Cessation of breeding has previously been suggested to explain M. agrestis population cycles in the Kielder forest (UK) where summer population crashes occur (Ergon et al. 2011). The difference in the season of crash at our study site probably reflects the short lag of density dependence in our case (Barraquand et al. 2014) compared to the Kielder site (Smith et al. 2006). In both systems, reproduction rather than survival underpins most of the density-dependence observed (the proximate cause for cycling is likely the density-dependence of reproduction), but in Kielder density-dependence occurs with a longer delay. The ultimate cause for the longer delay in regulation in Kielder is currently not known (see Reynolds et al. 2013 for some season-based mechanistic modelling involving plant quality). However, it is possible that the different delays in the negative density-dependence of reproduction may be a consequence of differences in life-histories, induced by environmental productivity. Indeed, cyclic populations of M. agrestis in the Kielder forest live in grasslands in wood regeneration areas. Such habitat is more stable than agricultural field plots since grass is not harvested there, but also less productive than fertilized plants selected for high yields in agricultural fields. As a consequence, field voles in Kielder may have lower reproduction rates and higher survival (e.g., Ergon et al. 2001b; Smith et al. 2006) than common voles in our agricultural system in France. Thus if field voles (M. agrestis) stop breeding after a peak but survival is higher than for Microtus arvalis, a population crash could occur much later after the peak than for M. arvalis.

What would be the evolutionary cause for faster life-histories in M. arvalis? Plant productivity is highly seasonal in intensively-cultivated farmlands of western France due to agricultural practices (the production is high in spring and vegetation is scarce during winter due to harvesting). This may select for faster life-histories (Stenseth et al. 1985; high reproduction rate when the environment is productive and low investment in survival during winter). In the French Alps (same latitude but at a higher altitude and in a less productive environment), M. arvalis shows slower life-histories (lower reproduction rate and higher survival) and stable dynamics, consistent with the hypothesis that life history traits are mediated by environmental productivity (Yoccoz and Ims 1999). Further work is required to determine how variation in productivity and length of season affect life-histories within/between species. For instance, it is not entirely clear why the increased seasonality of the Alpine environment (selecting for fast life histories) does not counteract the effects of lower environmental productivity (selecting for slower life histories).
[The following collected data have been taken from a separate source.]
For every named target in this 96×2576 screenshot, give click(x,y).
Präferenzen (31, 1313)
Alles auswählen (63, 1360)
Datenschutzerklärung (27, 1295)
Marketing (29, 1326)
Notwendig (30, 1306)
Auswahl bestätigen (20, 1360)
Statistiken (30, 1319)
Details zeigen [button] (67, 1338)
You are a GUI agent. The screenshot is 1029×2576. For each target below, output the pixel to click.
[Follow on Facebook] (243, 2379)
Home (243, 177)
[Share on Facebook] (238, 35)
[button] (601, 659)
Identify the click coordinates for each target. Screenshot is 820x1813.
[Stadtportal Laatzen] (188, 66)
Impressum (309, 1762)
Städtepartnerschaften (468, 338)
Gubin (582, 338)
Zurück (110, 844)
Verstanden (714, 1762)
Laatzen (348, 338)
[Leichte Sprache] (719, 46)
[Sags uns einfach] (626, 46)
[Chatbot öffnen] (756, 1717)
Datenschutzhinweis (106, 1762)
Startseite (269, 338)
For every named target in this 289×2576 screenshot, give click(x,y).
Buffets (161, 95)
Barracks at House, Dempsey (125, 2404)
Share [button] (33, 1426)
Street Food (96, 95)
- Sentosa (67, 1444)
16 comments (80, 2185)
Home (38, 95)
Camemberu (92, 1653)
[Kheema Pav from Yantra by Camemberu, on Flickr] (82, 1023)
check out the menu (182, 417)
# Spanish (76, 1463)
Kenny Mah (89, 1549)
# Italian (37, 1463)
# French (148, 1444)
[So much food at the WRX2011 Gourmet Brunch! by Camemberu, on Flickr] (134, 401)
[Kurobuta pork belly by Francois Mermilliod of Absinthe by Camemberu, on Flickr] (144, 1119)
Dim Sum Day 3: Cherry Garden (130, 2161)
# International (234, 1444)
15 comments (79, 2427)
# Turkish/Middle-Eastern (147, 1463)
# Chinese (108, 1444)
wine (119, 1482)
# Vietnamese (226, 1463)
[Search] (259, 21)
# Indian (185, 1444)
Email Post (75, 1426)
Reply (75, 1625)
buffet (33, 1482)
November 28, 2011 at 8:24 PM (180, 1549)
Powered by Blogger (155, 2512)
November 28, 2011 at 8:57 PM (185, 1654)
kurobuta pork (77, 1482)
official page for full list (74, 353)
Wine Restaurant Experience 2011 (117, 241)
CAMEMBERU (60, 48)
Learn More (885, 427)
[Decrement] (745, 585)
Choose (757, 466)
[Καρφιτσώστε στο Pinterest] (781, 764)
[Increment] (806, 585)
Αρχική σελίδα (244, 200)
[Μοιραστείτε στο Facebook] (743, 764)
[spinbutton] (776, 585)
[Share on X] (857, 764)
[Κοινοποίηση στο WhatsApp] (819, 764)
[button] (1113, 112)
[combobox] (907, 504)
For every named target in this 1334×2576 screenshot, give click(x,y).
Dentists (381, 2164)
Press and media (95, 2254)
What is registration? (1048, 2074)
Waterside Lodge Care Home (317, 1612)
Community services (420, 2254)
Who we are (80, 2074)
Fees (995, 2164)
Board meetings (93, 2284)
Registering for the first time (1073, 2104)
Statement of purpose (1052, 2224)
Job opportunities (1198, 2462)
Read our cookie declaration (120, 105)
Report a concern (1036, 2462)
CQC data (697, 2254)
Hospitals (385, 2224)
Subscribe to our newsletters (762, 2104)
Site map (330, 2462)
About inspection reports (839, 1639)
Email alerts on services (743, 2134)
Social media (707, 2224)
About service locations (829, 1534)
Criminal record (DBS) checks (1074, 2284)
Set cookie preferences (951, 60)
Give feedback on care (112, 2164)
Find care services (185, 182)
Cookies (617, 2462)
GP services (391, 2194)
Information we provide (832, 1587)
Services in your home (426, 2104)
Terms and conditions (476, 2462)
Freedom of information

The present study highlights that a halt in reproduction rather than decreased survival may induce vole crashes, and therefore that the proximate cause of vole cycles, in the studied population at least, could be density-dependence of reproduction rates. Whilst this seems particularly likely where there is also a strong seasonality in the food availability (as in intensively-cultivated farmlands), it might be also applicable to other seasonal environments where there is an “adverse” reproductive period (Tkadlec and Zejda 1998; Taylor et al. 2013). It is unclear whether population ageing is enhanced by individual senescence (i.e., a decline of the individual survival and reproductive performance with age, Boonstra 1994), and age-structured CMR are needed to address this question. Studies investigating explicitly how vital rates of different age classes are affected by density factors would be a logical follow-up to the present one, and are likely to provide valuable knowledge on the proximate causes of population cycles of voles.